> **What to do**:
Filter the entries below, keeping every line that has the word "will".

> **Listed records**:
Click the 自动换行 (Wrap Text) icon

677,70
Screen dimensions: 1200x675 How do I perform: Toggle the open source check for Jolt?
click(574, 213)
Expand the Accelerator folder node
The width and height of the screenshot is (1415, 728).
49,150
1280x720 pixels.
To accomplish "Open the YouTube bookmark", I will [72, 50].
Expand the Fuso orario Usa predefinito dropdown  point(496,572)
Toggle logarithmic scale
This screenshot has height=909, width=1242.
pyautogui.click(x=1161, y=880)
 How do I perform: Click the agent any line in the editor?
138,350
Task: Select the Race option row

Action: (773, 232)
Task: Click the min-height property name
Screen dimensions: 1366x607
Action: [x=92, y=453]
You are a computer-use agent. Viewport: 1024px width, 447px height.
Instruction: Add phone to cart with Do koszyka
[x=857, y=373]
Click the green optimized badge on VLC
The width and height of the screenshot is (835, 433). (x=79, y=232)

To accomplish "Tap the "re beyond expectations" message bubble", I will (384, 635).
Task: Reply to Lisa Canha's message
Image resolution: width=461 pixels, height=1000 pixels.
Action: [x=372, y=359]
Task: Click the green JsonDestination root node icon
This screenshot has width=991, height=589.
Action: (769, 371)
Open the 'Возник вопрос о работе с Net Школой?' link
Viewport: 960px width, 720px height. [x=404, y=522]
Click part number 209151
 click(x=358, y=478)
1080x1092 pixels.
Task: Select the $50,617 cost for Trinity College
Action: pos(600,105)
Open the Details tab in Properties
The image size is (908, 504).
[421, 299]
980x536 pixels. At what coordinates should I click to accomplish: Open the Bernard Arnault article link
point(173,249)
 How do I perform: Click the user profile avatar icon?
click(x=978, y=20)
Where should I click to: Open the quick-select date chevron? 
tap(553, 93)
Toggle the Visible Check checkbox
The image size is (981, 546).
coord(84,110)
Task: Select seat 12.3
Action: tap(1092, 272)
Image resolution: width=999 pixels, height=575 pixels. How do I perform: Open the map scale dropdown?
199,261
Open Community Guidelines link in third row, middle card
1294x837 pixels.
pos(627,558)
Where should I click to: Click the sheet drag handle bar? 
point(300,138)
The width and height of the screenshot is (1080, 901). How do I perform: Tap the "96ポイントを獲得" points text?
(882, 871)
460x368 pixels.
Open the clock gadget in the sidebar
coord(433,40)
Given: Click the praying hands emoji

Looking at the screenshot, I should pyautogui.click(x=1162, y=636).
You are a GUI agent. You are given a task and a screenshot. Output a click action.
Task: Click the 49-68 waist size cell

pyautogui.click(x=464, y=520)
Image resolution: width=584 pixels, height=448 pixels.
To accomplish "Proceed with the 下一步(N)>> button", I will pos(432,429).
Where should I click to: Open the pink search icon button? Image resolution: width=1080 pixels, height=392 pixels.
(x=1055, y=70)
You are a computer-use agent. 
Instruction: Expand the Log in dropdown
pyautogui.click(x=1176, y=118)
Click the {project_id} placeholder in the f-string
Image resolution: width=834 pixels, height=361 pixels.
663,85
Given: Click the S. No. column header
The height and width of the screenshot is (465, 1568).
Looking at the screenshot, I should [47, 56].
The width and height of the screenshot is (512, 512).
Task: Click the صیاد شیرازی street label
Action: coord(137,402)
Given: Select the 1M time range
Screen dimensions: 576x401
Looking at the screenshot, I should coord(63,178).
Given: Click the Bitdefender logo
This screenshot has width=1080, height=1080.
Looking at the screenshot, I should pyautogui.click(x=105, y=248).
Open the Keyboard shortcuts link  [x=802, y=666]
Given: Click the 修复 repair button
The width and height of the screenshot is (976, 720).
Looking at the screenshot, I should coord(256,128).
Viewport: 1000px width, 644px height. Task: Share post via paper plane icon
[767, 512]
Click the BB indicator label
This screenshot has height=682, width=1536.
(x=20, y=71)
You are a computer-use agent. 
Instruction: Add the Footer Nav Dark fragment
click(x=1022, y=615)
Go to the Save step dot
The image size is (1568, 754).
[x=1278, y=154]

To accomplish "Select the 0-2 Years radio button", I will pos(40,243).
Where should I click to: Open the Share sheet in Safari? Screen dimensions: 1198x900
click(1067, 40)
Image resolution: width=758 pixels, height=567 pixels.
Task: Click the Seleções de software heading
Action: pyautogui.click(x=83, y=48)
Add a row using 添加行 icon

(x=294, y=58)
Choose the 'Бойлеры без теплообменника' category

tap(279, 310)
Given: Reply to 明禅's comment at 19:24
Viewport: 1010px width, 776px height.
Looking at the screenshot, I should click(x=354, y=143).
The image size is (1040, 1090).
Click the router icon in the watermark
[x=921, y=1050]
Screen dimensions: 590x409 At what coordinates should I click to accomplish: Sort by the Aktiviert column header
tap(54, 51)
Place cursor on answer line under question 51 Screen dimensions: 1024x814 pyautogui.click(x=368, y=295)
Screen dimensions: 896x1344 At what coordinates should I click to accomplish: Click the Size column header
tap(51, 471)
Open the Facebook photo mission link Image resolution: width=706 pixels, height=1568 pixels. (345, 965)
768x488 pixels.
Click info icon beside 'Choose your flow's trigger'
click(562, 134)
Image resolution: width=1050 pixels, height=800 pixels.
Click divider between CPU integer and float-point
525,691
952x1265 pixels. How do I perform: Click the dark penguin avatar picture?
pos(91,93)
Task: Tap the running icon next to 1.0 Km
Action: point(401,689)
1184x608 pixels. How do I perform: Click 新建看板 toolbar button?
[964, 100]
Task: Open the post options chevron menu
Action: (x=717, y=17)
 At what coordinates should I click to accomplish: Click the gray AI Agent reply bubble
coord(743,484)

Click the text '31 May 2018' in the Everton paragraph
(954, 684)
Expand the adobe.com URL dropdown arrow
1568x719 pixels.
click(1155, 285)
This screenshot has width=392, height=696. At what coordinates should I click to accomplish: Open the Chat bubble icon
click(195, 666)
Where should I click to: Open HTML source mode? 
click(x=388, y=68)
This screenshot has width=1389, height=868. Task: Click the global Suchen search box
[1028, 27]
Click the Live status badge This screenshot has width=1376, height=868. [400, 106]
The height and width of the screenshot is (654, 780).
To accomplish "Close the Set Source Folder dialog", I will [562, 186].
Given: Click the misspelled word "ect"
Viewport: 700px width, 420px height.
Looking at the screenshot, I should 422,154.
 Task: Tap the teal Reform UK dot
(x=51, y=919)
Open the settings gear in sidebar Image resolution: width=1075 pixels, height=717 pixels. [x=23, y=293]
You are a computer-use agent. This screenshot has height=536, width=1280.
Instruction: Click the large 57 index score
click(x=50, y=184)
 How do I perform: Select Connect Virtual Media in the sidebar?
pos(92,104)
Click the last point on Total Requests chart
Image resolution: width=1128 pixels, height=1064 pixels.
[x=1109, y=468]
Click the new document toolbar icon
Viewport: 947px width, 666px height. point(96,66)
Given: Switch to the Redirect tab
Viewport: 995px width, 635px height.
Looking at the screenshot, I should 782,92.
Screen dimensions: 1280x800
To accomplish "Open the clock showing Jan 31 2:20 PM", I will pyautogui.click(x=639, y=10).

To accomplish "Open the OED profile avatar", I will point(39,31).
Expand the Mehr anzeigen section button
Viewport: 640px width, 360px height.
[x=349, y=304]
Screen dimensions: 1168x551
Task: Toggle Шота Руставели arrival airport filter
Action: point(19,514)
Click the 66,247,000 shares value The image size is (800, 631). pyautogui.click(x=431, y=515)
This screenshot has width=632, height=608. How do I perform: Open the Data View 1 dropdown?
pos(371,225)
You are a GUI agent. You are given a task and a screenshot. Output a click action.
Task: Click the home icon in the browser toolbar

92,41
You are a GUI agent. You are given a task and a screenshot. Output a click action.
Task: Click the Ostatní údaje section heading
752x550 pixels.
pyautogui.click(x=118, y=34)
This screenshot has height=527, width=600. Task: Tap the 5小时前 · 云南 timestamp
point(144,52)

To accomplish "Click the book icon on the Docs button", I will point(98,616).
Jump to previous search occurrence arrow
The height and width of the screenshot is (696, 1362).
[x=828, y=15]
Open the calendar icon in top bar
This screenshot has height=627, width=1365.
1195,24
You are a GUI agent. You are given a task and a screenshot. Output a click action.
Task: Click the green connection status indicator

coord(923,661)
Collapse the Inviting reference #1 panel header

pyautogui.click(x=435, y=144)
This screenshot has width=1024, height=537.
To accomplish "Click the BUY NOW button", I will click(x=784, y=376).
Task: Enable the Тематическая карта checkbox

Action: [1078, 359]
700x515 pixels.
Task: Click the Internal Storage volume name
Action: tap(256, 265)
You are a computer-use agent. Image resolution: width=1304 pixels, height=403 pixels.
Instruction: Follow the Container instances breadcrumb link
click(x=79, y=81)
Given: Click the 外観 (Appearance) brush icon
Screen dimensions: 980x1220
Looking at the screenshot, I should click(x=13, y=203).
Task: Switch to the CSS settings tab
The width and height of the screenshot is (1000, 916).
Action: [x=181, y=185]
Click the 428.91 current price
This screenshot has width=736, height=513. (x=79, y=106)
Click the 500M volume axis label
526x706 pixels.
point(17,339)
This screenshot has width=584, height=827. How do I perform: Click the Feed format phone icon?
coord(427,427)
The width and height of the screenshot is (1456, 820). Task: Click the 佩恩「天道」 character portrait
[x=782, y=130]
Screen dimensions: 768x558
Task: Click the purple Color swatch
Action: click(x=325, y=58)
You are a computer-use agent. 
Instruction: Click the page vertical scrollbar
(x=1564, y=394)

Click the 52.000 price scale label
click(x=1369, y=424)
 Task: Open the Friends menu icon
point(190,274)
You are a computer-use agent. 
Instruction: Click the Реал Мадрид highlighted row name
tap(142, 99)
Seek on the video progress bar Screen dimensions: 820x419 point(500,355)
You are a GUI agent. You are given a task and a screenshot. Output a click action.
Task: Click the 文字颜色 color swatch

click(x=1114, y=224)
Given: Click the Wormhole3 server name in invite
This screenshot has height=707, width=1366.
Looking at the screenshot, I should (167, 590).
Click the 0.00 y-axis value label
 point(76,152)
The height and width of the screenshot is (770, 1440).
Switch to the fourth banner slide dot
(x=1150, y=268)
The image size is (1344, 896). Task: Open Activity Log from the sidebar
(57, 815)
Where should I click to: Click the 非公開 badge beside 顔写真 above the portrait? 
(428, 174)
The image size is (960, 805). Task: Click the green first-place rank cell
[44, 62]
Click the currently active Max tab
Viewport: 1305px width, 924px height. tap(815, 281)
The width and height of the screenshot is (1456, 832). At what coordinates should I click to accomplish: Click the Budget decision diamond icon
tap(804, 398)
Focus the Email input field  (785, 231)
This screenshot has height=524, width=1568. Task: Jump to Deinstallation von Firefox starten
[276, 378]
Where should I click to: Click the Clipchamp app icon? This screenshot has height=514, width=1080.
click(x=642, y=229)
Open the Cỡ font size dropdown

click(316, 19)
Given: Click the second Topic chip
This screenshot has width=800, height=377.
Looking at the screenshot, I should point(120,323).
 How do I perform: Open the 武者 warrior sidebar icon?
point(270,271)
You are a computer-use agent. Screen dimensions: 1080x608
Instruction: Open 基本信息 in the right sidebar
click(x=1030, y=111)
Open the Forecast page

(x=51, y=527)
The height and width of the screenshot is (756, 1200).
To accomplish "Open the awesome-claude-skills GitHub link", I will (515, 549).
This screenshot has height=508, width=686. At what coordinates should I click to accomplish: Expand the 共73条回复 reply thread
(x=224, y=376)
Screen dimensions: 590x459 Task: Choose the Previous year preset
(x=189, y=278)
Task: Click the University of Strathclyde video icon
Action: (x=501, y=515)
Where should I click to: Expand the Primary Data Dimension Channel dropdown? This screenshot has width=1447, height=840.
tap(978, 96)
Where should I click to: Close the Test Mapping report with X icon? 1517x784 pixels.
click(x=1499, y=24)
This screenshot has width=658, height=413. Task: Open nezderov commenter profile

> **The answer**:
To accomplish "Open the YouTube bookmark", I will [72, 50].
To accomplish "Tap the "re beyond expectations" message bubble", I will (384, 635).
To accomplish "Proceed with the 下一步(N)>> button", I will pos(432,429).
To accomplish "Select the 0-2 Years radio button", I will pos(40,243).
To accomplish "Close the Set Source Folder dialog", I will [562, 186].
To accomplish "Open the clock showing Jan 31 2:20 PM", I will pyautogui.click(x=639, y=10).
To accomplish "Open the OED profile avatar", I will point(39,31).
To accomplish "Click the book icon on the Docs button", I will point(98,616).
To accomplish "Click the BUY NOW button", I will click(x=784, y=376).
To accomplish "Open the awesome-claude-skills GitHub link", I will (515, 549).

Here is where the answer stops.